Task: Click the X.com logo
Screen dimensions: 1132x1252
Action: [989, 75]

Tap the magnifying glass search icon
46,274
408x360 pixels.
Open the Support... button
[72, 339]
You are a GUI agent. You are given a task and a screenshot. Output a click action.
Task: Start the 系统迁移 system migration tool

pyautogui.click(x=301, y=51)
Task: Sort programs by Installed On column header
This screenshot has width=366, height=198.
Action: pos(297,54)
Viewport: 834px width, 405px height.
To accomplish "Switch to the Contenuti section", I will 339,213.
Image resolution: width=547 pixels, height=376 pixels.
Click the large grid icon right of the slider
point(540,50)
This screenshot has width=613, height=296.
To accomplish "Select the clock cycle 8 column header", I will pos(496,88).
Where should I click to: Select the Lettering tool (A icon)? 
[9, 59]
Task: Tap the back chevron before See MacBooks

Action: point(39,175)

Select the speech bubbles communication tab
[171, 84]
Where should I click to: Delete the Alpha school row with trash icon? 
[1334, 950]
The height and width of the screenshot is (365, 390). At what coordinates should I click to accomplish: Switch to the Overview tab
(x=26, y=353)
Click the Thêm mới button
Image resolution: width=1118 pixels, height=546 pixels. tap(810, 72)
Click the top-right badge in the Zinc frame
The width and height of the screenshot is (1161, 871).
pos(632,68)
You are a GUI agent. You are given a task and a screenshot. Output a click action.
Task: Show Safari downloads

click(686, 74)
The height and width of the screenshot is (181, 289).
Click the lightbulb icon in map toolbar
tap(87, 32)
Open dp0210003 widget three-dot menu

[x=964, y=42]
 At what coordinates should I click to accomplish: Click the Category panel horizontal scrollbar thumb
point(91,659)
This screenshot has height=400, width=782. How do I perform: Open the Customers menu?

☆ ☆ ☆ ☆

Write out the stretch from the start of the records through the line containing "point(540,50)", swapping "large" for "small" and keeping everything else the same.

Task: Click the X.com logo
Screen dimensions: 1132x1252
Action: [989, 75]

Tap the magnifying glass search icon
46,274
408x360 pixels.
Open the Support... button
[72, 339]
You are a GUI agent. You are given a task and a screenshot. Output a click action.
Task: Start the 系统迁移 system migration tool

pyautogui.click(x=301, y=51)
Task: Sort programs by Installed On column header
This screenshot has width=366, height=198.
Action: pos(297,54)
Viewport: 834px width, 405px height.
To accomplish "Switch to the Contenuti section", I will 339,213.
Image resolution: width=547 pixels, height=376 pixels.
Click the small grid icon right of the slider
point(540,50)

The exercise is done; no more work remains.